East of Shirley
This project involved building a new website for East of Shirley, a Boston-area indie folk/rock band headed up by TintypesDigital’s co-founder Michael Clark.
The primary goal of this effort was simple enough: to deliver a site that put the band’s music front and center. In our view, band websites often do a poor job of accomplishing this. One often has to go hunting for the actual music, or one finds only snippets of songs to listen to. Oftentimes, on band websites, flashy production values often trump the content itself. ”East of Shirley” wanted a site that was well-styled, to be sure, and reflective of the band’s musical aesthetic, but that made its music the main focus.

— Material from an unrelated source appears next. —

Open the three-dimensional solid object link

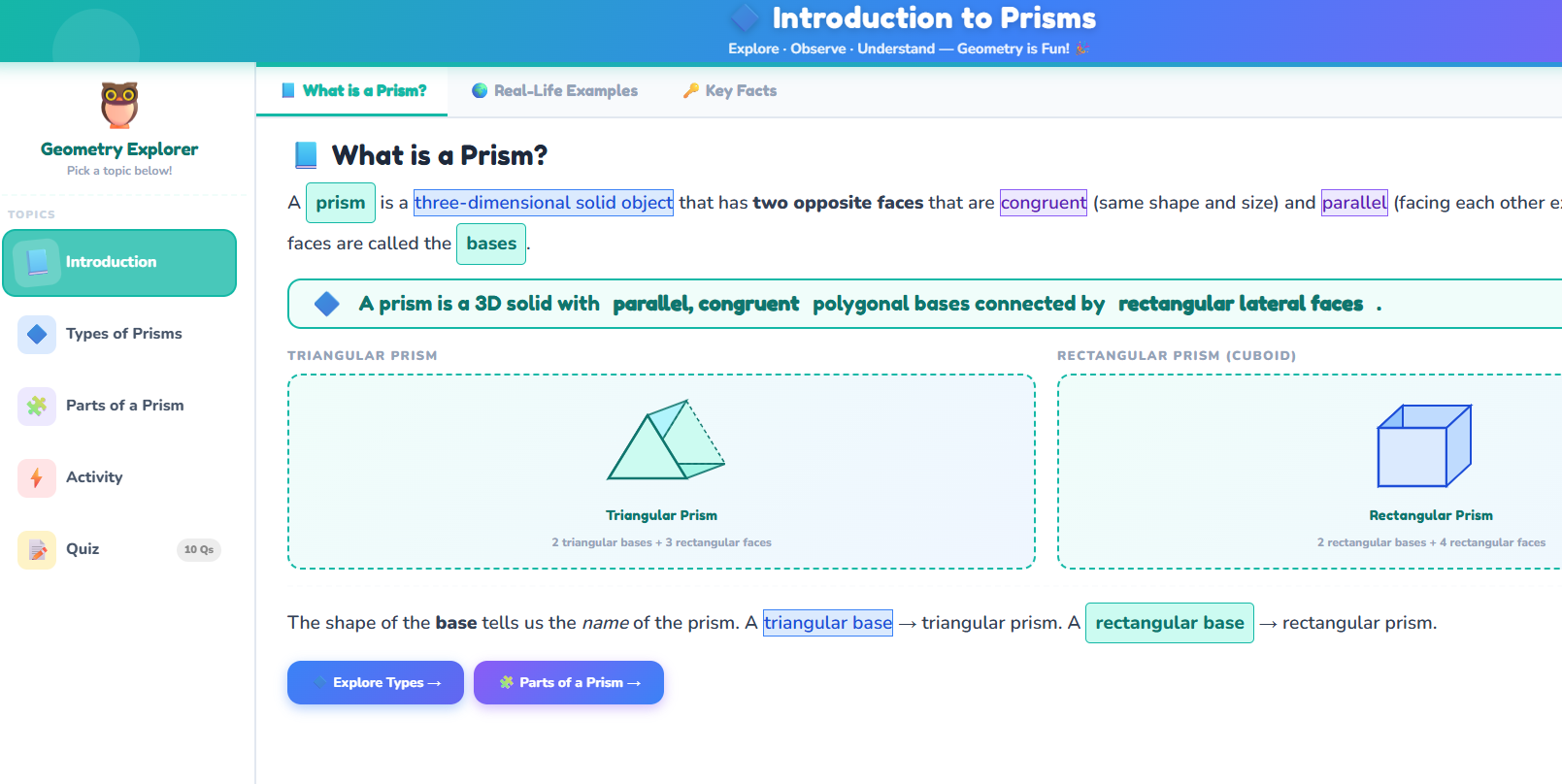tap(543, 202)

The resulting site attempts to accomplish this. It does so by creating a simple to navigate overall structure, in which an iPod-like music player sits in the sidebar of each page on the site (in exactly the same location on each page), allowing visitors to listen to a catalog of the band’s music while perusing the content on the various site pages. The Flash-based music player is simple and intuitive to operate, and it allows the band the flexibility of updating the player with new material whenever they so wish. The site maintains a highly consistent and somewhat unique visual “look and feel,” as well, by leveraging a TintypesDigital-developed, antique-looking map of the Hindu Kush region as its background, with a Sanskrit-like typeface for the titles. Each page supports an area of unique content, while at the same time providing a consistent set of navigation menus and the ubiquitous music player.

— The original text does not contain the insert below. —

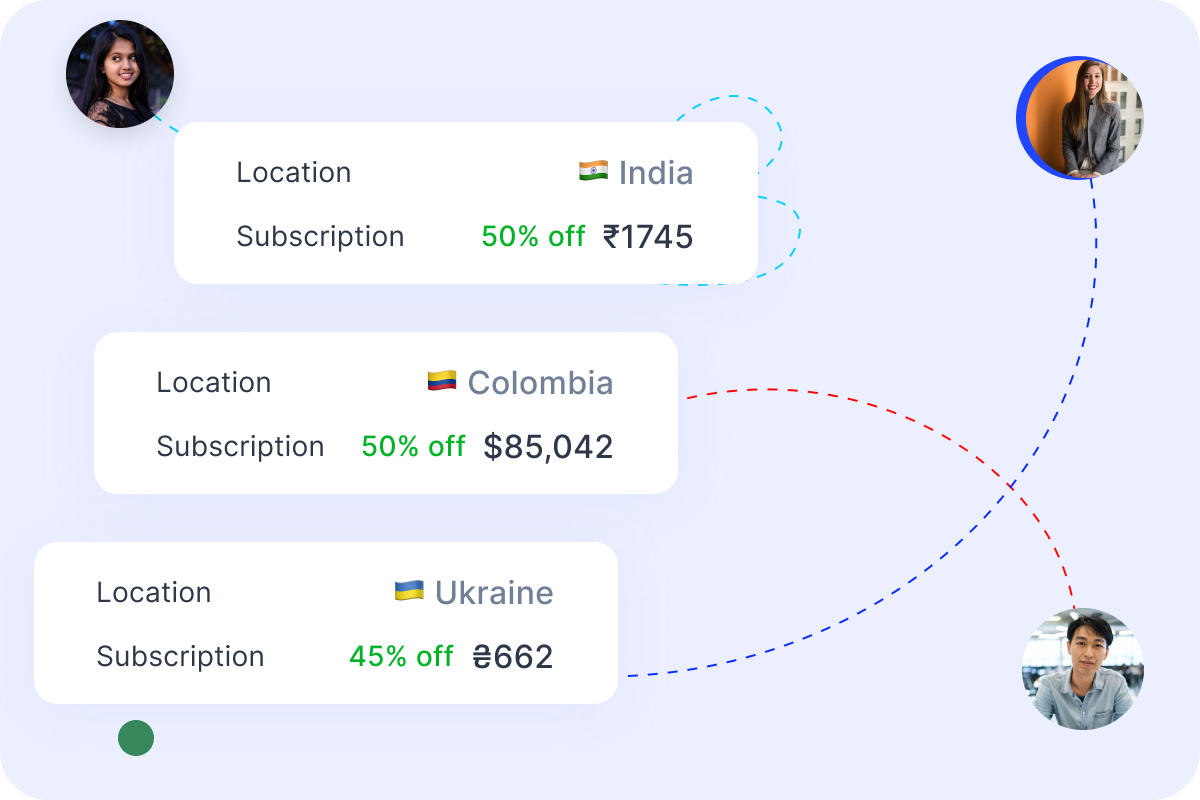The width and height of the screenshot is (1200, 800).
Task: Click the India country name
Action: click(x=656, y=173)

This site was hand-coded using (X)HTML, CSS, Javascript, and jQuery. In terms of its technical implementation, it leverages “server-side includes (SSI)” to deliver static content, uses CGI-based email forms, has an eCommerce feature, and provides access to both an image gallery and streaming video via various Flash-based strategies. The site was first delivered on a Linux-based development host, but was subsequently moved to a Windows-based production system, in order to meet the requirements of a new service provider.